Bakterie kwasu mlekowego zapobiegają wzdęciom, zaparciom, poprawiają trawienie, podnoszą odporność organizmu. W naszych jelitach bakterii takich są miliony, dzięki czemu w jelitach dochodzi do procesów fermentacyjnych. Czasami trzeba ich organizmowi dodatkowo dostarczyć w postaci jedzenia bogatego w bakterie kwasu mlekowego czy probiotyków (od greckiego “pro bios” czyli “dla życia”) dostępnych w aptece.
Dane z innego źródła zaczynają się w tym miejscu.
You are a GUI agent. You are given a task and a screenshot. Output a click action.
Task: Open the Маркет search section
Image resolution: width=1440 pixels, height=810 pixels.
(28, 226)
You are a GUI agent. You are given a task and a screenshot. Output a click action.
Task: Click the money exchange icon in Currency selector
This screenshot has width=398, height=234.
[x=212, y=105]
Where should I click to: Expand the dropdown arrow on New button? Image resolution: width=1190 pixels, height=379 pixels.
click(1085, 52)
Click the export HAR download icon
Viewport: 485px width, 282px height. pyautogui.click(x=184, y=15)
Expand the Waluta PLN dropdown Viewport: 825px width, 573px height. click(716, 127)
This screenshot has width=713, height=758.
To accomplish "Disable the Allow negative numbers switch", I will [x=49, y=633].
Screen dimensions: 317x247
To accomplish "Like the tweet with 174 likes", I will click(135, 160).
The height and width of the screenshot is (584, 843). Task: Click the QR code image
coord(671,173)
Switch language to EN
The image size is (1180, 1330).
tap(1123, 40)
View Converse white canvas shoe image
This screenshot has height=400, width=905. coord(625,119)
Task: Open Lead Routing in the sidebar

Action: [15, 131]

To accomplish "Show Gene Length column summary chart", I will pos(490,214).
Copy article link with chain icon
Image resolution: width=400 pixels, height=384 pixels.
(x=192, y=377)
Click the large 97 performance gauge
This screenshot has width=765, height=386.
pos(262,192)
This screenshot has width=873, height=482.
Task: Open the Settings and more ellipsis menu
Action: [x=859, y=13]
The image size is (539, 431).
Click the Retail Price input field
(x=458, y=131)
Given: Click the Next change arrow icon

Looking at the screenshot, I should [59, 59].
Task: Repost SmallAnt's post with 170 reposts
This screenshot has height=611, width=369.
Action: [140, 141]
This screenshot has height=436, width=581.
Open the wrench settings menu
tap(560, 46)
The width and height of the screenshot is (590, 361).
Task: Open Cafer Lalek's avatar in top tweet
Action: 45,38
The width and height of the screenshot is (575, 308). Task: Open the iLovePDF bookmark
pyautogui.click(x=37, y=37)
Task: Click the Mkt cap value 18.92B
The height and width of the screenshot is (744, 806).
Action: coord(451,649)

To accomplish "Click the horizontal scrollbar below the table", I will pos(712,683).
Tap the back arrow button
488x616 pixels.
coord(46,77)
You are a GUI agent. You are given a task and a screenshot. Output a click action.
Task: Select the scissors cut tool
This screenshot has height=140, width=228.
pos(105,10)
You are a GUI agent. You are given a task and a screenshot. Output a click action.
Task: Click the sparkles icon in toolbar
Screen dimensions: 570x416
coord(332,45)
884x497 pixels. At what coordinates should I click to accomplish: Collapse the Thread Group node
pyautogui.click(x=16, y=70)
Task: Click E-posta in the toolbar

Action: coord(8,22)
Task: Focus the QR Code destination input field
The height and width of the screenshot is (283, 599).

Przyjmowanie antybiotyków, zaburzenia trawienia czy niska odporność u dziecka powinna zmobilizować rodziców do wprowadzenia do diety większej ilości bakterii kwasu mlekowego. Do naturalnych probiotyków należą między innymi kiszonki czy jogurty. Jednak tylko teoretycznie, bo fakt, że żywność w sklepach jest coraz bardziej przetworzona oznacza, że niekoniecznie musi być bogata w szczepy, na których najbardziej nam zależy.
Przetwory mleczne
W 1 gramie naturalnego jogurtu, kefiru czy maślanki powinno być minimum 10 mln bakterii Bifidobacterium lub 100 mln bakterii Lactobacillus, by można uznać dany produkt za probiotyczny. Tymczasem w sklepie najczęściej sięgamy, zwłaszcza gdy chodzi o produkty dla dzieci, po jogurty z cukrem A te mają zerowe działanie probiotyczne. Znalezienie jogurtu, który faktycznie ma odpowiednią ilość bakterii jest niezwykle trudne. Trzeba dokładnie czytać skład podany na opakowaniu.
Kiszonki
Kapusta kwaśnieje pod wpływem bakterii kwasu mlekowego Lactobacillus plantarum. Przy okazji ma także witaminy B12, B6 i PP, C. Niestety na większości półek sklepowych nie znajdziemy kapusty kiszonej, ale kwaszoną, która zyskuje swój kwaśny smak tylko dlatego, że została zalana octem. Większość takich produktów jest też zakonserwowana sorbinianem sodu. Podobnie jest z kiszonymi, a właściwie kwaszonymi ogórkami. Jeśli zależy nam na produkcie, który będzie naturalnym probiotykiem, musielibyśmy ukisić kapustę i ogórki samodzielnie.
Probiotyki z apteki
Produkty naturalne warto wprowadzić do diety na co dzień, jednak gdy w domu jest chore lub bardzo małe dziecko nie powinno się mu podawać kiszonej kapusty czy jogurtu. Poza tym maluch z bolącym brzuszkiem czy biegunką wcale nie ma ochoty na jedzenie, a szybkie dostarczenie bakterii kwasu mlekowego jest konieczne (sprawdź). Ratunkiem dla rodziców i maluch są więc probiotyki z apteki, dostępne w formie kropli, w saszetkach czy kapsułkach. Mają optymalną ilość łatwo przyswajalnych bakterii i szybko łagodzą problemy z brzuszkiem oraz podnoszą odporność.